The Fig. 4 presents the convergence behavior of TLAQC. When considering the same bit transmission, TLAQC demonstrates superior convergence performance, with TLAQC-4 exhibiting the fastest convergence speed. Under the same number of communication rounds, communication sparsification algorithms TLAQC and LAG converge more rapidly, with TLAQC outperforming LAG. In terms of the same number of training rounds, TLAQC-8 demonstrates better convergence performance, while TLAQC-4 closely follows TLAQC-8 in the training process.

Figure 4
figure 4

Comparision on MNIST ((a) accuracy versus bits; (b) accuracy versus communication; (c) accuracy versus global epoch).
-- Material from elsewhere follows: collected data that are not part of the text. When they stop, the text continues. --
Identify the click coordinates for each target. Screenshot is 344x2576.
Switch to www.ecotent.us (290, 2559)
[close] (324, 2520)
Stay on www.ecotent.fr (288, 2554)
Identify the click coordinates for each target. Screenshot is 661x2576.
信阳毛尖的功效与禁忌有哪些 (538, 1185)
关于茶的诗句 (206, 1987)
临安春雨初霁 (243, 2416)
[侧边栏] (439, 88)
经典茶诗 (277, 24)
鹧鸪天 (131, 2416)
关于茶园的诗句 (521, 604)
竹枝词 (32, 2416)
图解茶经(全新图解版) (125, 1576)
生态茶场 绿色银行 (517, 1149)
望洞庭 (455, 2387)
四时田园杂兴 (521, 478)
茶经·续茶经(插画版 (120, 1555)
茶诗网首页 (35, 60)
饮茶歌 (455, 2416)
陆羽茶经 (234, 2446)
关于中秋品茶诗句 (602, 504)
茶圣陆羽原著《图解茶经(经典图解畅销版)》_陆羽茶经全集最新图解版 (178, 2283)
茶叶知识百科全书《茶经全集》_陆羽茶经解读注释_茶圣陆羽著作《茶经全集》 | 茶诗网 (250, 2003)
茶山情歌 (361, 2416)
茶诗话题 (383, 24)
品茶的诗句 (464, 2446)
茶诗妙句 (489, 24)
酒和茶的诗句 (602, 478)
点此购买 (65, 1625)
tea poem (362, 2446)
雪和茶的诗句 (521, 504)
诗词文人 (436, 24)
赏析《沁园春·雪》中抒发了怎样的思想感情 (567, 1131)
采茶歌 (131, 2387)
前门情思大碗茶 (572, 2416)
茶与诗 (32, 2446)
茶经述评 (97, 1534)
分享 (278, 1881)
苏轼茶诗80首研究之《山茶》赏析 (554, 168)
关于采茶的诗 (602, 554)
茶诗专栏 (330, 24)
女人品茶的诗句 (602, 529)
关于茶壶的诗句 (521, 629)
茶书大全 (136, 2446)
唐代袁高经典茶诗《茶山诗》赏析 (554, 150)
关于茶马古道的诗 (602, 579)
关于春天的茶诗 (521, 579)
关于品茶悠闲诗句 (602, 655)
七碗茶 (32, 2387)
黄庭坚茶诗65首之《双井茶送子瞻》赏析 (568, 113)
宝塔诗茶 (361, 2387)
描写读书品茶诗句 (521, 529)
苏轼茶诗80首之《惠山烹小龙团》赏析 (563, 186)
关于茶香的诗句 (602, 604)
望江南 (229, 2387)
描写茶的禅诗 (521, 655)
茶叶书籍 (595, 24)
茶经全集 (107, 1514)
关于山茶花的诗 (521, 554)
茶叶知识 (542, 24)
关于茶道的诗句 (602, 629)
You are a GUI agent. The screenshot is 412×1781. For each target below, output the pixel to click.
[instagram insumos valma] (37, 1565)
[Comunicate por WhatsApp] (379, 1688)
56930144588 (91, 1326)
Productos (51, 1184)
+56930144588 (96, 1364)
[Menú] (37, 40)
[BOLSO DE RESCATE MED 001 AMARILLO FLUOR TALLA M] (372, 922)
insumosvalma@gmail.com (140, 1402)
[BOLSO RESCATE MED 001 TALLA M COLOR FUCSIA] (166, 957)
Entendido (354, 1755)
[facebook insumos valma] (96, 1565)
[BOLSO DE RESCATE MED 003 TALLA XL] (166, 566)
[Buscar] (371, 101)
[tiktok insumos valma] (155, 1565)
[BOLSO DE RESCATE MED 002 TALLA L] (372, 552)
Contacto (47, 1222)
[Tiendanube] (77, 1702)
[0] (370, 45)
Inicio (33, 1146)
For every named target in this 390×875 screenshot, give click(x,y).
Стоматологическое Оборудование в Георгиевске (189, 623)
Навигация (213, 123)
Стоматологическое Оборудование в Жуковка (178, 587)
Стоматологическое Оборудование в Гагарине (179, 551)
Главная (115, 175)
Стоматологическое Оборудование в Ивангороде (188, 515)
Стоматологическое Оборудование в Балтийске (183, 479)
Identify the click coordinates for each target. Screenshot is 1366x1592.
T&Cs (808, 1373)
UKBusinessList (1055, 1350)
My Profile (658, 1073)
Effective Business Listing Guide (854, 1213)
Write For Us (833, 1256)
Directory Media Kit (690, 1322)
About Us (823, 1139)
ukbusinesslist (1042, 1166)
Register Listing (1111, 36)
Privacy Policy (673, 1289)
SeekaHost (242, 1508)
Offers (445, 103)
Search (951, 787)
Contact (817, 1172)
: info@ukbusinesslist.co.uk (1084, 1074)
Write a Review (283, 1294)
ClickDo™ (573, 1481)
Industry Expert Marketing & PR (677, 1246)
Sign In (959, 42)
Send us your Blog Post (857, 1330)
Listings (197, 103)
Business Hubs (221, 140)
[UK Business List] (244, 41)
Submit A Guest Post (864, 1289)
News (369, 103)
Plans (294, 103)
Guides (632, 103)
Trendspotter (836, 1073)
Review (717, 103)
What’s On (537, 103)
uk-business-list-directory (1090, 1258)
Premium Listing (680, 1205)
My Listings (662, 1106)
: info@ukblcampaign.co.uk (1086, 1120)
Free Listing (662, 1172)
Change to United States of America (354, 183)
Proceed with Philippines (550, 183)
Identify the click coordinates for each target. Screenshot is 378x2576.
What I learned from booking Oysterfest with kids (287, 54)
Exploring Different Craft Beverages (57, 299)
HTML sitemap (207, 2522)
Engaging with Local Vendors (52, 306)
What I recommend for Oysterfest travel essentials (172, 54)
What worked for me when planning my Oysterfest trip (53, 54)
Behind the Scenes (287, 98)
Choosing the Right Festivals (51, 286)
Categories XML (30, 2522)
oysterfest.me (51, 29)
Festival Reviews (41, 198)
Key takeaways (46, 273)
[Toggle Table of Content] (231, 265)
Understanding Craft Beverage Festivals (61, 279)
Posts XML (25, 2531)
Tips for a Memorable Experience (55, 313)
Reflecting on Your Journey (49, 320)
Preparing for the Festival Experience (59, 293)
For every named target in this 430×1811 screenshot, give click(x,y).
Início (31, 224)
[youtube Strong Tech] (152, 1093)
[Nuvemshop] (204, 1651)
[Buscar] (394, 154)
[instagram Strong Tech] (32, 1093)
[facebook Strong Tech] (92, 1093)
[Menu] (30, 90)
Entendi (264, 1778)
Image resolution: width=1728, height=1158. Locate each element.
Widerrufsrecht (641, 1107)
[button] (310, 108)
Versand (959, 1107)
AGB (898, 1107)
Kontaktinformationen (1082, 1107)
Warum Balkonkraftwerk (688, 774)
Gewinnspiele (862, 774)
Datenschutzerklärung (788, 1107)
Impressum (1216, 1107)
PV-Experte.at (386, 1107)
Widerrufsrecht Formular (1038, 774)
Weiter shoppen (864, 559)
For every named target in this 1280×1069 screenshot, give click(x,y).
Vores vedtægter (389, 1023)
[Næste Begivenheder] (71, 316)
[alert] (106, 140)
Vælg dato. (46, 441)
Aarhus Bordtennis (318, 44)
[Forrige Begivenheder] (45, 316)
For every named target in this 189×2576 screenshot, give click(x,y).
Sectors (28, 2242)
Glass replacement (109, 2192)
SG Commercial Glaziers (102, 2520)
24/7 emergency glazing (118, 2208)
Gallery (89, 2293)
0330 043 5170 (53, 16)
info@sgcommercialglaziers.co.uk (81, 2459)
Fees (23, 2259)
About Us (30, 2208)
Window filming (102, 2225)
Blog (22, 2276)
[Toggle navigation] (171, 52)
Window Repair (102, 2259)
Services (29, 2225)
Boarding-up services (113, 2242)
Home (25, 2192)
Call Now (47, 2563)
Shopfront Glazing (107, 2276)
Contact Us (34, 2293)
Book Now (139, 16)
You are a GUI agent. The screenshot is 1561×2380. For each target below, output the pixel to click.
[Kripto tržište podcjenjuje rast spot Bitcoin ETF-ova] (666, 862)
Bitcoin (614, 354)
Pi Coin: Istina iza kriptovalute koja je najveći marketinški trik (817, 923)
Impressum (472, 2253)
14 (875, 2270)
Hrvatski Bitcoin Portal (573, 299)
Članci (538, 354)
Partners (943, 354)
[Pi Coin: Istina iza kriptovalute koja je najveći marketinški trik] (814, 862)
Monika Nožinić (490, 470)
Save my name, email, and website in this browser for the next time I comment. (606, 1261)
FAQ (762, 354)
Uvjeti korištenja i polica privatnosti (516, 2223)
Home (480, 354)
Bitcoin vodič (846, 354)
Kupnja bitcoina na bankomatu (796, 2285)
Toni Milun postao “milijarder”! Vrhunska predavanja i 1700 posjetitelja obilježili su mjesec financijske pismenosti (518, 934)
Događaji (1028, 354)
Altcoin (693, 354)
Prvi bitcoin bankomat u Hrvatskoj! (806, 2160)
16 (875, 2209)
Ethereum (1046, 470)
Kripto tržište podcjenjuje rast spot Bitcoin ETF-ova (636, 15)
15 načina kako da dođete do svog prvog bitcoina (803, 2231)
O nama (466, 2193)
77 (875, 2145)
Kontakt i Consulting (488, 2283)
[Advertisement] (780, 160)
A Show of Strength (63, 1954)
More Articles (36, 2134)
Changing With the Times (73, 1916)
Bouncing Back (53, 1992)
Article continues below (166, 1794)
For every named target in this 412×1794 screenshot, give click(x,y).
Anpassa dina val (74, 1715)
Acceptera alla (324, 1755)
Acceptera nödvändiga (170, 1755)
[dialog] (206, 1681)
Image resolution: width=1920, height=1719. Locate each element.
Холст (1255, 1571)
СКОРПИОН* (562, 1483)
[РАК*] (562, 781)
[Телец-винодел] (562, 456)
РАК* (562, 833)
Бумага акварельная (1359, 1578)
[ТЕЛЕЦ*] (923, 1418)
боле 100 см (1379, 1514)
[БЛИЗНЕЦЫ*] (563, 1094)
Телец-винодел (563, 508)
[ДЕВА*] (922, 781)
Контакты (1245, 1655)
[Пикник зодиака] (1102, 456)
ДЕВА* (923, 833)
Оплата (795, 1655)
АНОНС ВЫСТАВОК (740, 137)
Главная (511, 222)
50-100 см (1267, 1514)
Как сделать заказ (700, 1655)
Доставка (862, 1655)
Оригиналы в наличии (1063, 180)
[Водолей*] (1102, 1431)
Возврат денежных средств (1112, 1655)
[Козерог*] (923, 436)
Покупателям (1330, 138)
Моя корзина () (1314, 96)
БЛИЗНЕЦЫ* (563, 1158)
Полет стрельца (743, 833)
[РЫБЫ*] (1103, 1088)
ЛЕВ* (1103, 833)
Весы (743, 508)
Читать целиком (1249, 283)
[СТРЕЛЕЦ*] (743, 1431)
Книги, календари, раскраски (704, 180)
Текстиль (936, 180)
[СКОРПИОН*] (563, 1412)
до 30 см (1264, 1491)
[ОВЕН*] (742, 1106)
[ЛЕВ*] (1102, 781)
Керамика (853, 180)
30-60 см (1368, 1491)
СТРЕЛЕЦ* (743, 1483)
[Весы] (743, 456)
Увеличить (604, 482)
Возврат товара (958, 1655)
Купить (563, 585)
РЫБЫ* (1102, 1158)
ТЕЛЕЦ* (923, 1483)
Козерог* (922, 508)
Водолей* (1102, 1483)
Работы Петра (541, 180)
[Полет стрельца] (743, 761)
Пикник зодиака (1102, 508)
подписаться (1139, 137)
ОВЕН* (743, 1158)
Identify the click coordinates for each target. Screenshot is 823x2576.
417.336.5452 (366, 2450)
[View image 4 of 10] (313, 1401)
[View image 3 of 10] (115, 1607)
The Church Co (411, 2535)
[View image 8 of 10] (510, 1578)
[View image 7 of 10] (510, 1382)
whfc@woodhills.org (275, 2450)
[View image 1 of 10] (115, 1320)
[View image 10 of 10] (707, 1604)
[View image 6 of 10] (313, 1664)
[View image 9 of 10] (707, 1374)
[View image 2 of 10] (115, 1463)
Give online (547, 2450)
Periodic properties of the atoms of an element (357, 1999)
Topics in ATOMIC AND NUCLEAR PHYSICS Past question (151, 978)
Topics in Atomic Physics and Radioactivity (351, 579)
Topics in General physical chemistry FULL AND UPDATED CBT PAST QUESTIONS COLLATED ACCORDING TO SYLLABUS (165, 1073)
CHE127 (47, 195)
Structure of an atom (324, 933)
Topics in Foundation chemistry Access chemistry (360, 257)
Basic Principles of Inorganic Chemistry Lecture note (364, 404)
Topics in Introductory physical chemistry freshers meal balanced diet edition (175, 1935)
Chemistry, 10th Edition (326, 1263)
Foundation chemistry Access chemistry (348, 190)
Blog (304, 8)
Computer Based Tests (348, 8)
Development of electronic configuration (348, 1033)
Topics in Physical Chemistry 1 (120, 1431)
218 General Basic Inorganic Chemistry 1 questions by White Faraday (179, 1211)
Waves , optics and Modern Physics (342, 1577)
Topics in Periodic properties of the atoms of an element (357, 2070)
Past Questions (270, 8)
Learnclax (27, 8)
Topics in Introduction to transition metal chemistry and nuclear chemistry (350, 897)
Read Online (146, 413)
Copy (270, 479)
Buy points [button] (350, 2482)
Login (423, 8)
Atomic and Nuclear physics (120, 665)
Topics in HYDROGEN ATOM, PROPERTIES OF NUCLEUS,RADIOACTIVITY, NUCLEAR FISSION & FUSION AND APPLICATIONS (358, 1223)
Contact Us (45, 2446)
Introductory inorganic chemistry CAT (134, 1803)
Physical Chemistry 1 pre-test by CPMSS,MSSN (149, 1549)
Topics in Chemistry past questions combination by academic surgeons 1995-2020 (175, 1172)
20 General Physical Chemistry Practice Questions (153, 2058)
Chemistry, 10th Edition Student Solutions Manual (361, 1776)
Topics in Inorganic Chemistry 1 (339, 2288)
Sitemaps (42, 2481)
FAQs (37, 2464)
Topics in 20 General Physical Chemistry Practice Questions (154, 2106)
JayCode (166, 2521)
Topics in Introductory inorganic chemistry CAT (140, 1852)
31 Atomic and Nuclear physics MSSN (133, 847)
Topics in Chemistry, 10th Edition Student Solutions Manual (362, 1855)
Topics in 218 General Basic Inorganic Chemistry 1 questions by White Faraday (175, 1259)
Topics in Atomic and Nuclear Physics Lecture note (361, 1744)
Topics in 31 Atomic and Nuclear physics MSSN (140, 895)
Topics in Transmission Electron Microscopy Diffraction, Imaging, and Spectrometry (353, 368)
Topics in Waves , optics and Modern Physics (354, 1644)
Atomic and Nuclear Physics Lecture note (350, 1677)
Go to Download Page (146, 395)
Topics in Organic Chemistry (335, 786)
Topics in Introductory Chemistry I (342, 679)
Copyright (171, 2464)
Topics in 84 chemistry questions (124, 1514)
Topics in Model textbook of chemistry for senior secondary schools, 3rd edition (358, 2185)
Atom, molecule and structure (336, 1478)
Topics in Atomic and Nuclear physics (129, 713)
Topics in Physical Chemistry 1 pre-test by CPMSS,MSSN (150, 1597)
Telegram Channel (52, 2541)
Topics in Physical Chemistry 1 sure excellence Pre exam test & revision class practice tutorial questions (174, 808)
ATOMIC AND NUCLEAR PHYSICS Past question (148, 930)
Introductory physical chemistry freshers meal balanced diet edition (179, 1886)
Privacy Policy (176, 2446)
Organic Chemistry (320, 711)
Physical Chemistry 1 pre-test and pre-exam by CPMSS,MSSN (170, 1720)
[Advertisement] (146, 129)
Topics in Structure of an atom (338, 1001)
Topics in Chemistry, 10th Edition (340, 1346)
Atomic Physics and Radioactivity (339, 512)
It can be observed that due to the varying number of workers aggregated in each round, the convergence curve of communication sparsification algorithms exhibits noticeable oscillations before convergence. For instance, in the k-th round of global training, if there are too few aggregation nodes, the accuracy for that round may significantly drop. In the k + 1 round, the nodes that did not participate in the previous round's aggregation tend to generate a higher \({norm}^{k+1}\) value, increasing the probability of passing the parameter self-inspection and subsequently participating in the global aggregation for that round. This leads to a substantial improvement in accuracy.

Table 3 presents the algorithm performance of TLAQC and various comparison algorithms with the same number of global training rounds. TLAQC achieves significantly higher accuracy compared to full-precision FedAVG. Among the TLAQC variants, TLAQC-8 exhibits the best convergence accuracy, while TLAQC-4 achieves the lowest compression rate. Moreover, the convergence performance of TLAQC surpasses that of QSGD with an 8-bit quantization level.

Table 3 MNIST.

The CIFAR10 dataset has a larger number of model parameters compared to MNIST. In Fig. 5, we demonstrate the effectiveness of our proposed algorithm (TLAQC) on CIFAR10. We evaluate TLAQC under conditions of equal communication cost, equal communication rounds, and equal training rounds and observe superior convergence compared to other algorithms. Notably, the advantages of TLAQC's two-layer accumulation and quantization correction become more pronounced on more complex datasets. Table 4 further demonstrates that TLAQC achieves improved accuracy under the same number of global training rounds.

Figure 5
figure 5

Comparision on CIFAR10 ((a) accuracy versus bits; (b) accuracy versus communication; (c) accuracy versus global epoch).

Table 4 CIFAR10.

Conclusion

The advantages of federated learning in protecting data privacy and addressing the problem of “data islands” have made it a crucial approach in various domains. To enhance the efficiency of federated learning and reduce communication costs, this paper introduces the communication-efficient TLAQC algorithm. TLAQC enables workers to train models using local data without sharing their private data with other nodes. While preserving node privacy, model training is accomplished by collectively uploading local training parameter information.

To achieve communication compression, TLAQC addresses two aspects. Firstly, a modified quantization method called RQSGD is proposed, and experimental results demonstrate its significant correction effect. Building upon quantization, TLAQC incorporates communication sparsification mechanisms by integrating a local self-inspection mechanism for workers, reducing the frequency of information uploads. To mitigate the impact of compression on model accuracy, TLAQC compensates for compressed model information through the double accumulation of quantization errors and retained weight deltas, all without incurring additional communication costs. By combining quantization methods and communication sparsification techniques while incorporating the accumulation of quantization errors and retained weight deltas, TLAQC greatly improves communication efficiency and exhibits exceptional algorithm performance.

There are still many imperfections in our work. This article only explores how to compress the uplink communication in federated learning. Later, we will explore the downlink compression method to improve the communication efficiency of federated learning further.